TELEVISION: Thoughtful 'It's a Sin' covers AIDS epidemic

Nathaniel Curtis (right) as Ash Mukherjee, and Lydia West as Jill Baxter in “It’s a Sin.” (Photograph by Ben Blackall/HBO Max/TNS)
Nathaniel Curtis (right) as Ash Mukherjee, and Lydia West as Jill Baxter in “It’s a Sin.” (Photograph by Ben Blackall/HBO Max/TNS)

Already a smash in Britain, the five-episode limited series "It's a Sin" is now streaming on HBO Max. It's a marvel.
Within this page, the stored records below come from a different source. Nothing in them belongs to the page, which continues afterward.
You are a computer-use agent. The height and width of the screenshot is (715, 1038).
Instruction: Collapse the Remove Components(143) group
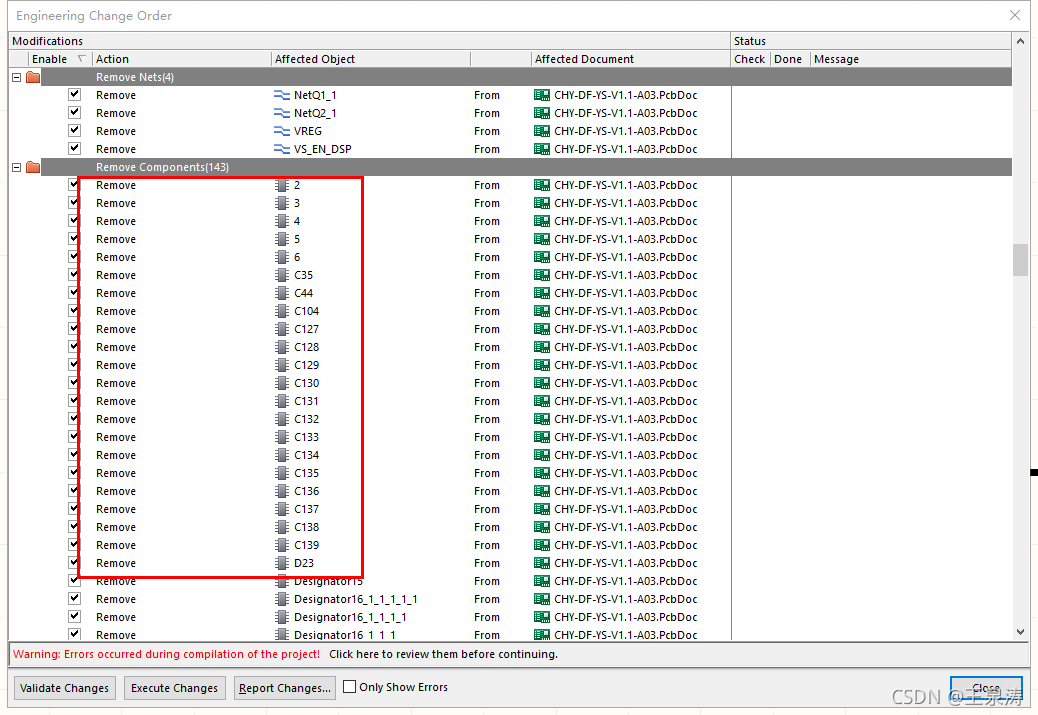tap(16, 167)
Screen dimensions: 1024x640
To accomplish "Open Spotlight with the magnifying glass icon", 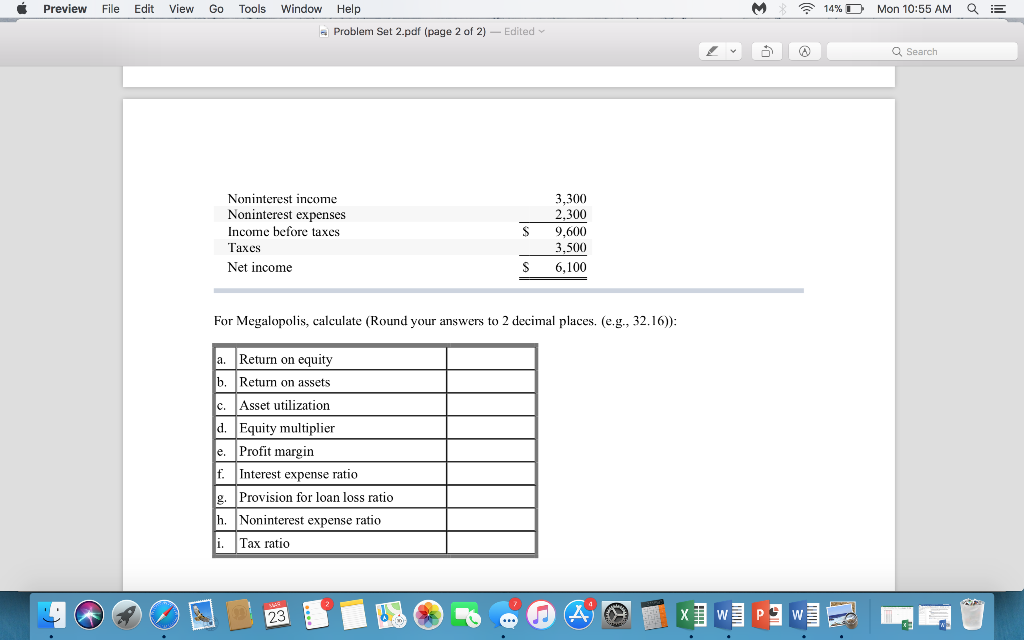I will point(973,9).
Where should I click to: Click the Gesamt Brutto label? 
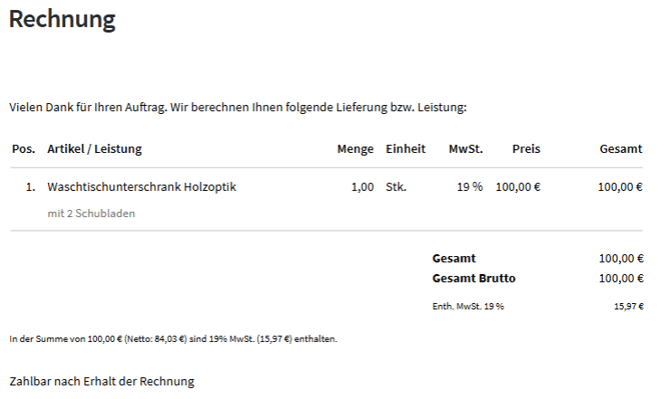click(474, 278)
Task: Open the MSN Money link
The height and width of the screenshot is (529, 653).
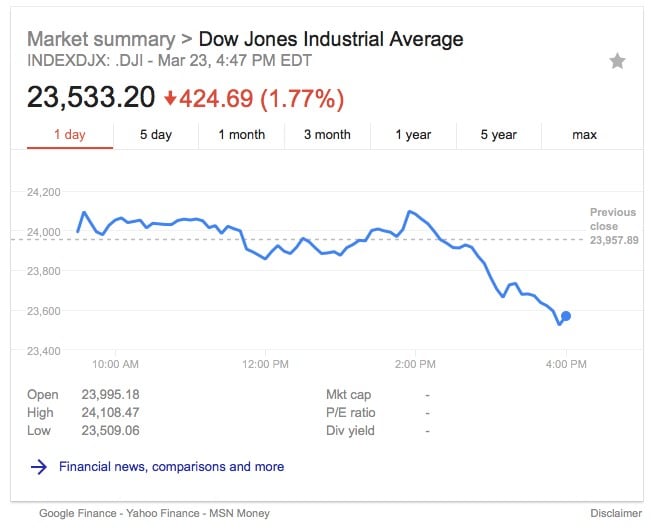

The story explores 10 years among a tight-knit group of young adults, mostly gay men, who meet in London in 1981. The city shines with sensual promise, like a revved-up combination of a magical forest out of Shakespeare and a never-ending coming-out party. Series creator Russell T Davies, who wrote the original Manchester, England-set 1999-2000 series "Queer as Folk," introduces his characters at the cruel, governmentally ignored dawn of the AIDS epidemic. We get to know them as they confront the even crueler loss of so many young lives throughout the years that followed.

But already I'm risking mischaracterization of what Davies, director Peter Hoar and a splendid cast of newcomers and seasoned veterans have accomplished with "It's a Sin."

Like Tony Kushner's "Angels in America," the show's sheer exuberance, the interplay, the sexual abandon before the clouds roll in — it all infuses Davies' narrative with an esprit that blessedly never feels like an easy set-up for the heartache to come.

The primary characters meet in drama school. Bright-eyed, eager Ritchie (Olly Alexander) comes from the Isle of Wight and a closeted home life without much real love going for it. Jill (Lydia West) eventually finds the elusive golden ticket of a steady paycheck, thanks to a chorus role in a "Les Miz"-y West End musical called "The French Revolution." She becomes the confidant and den mother to her friends and fellow roommates.

There's Roscoe (Omari Douglas), whose deeply religious Nigerian immigrant family cannot cope with Roscoe's sexuality. From Wales, the sweet, shy Colin (Callum Scott Howells) becomes a Savile Rowtailor shop apprentice and finds a mentor and friend in co-worker Henry (Neil Patrick Harris), while fending off the advances of the shop's predatory proprietor. The life Henry lives with his (unseen) longtime lover is a life utterly foreign to Colin, barely out of the closet even among friends.

Others, including Ritchie's sometime lover Ash (Nathaniel Curtis), become part of the bustling, joyous communal flat known as "The Pink Palace." There's a lot of sex in "It's a Sin." The main characters are still teenagers at the start, figuring themselves out and finding their newfound families in a city big enough to hold everyone.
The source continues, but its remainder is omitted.